Cognitive and emotional sequellae are commonly observed in stroke patients and these symptoms often co-occur. Diagnosis can be difficult since symptoms of depression and executive dysfunction overlap.

Objective

To study the longitudinal relationship between depressive symptoms and executive dysfunction in stroke patients.

Methods

The study comprises of 116 first-ever stroke patients who were followed-up for 2 years and who were assessed for emotional and cognitive sequellae after 1, 6, 12, and 24 months. Emotional disturbances were evaluated using the SCL-90 depression subscale. Executive functions were assessed using compound scores of a combination of the interference scores of the Stroop Colour Word Test and the Concept Shifting Test.

Results

Twenty-five patients suffered from both depressive symptoms and executive dysfunction, 28 patients were depressed with no signs of executive dysfunction, and 13 patients showed executive dysfunction with no depressive symptoms.
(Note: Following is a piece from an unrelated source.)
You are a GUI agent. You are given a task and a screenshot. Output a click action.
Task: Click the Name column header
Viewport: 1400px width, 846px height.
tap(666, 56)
Patients with executive dysfunction had higher mean SCL-90-D scores compared to patients with no executive dysfunction (30.9 (SD 11.7) versus 26.2 (SD 11.1, p = 0.037). Depressive symptoms were predictive for executive dysfunction in a regression analysis corrected for age, sex, and diabetes mellitus but not after additional correction for pre-existent brain damage and other vascular risk factors. After 2 years 66.6 and 53.3% of patients with both depressive symptoms and executive dysfunction at baseline still had depressive symptoms and executive dysfunctions respectively and had worse prognostic outcome than patients with depressive symptoms or executive dysfunction alone.

Conclusions

Symptoms of depression and executive dysfunction are highly prevalent in stroke patients and often co-occur. These patients are more at risk for poor stroke outcome, chronic depression, and cognitive deterioration. Copyright © 2010 John Wiley & Sons, Ltd.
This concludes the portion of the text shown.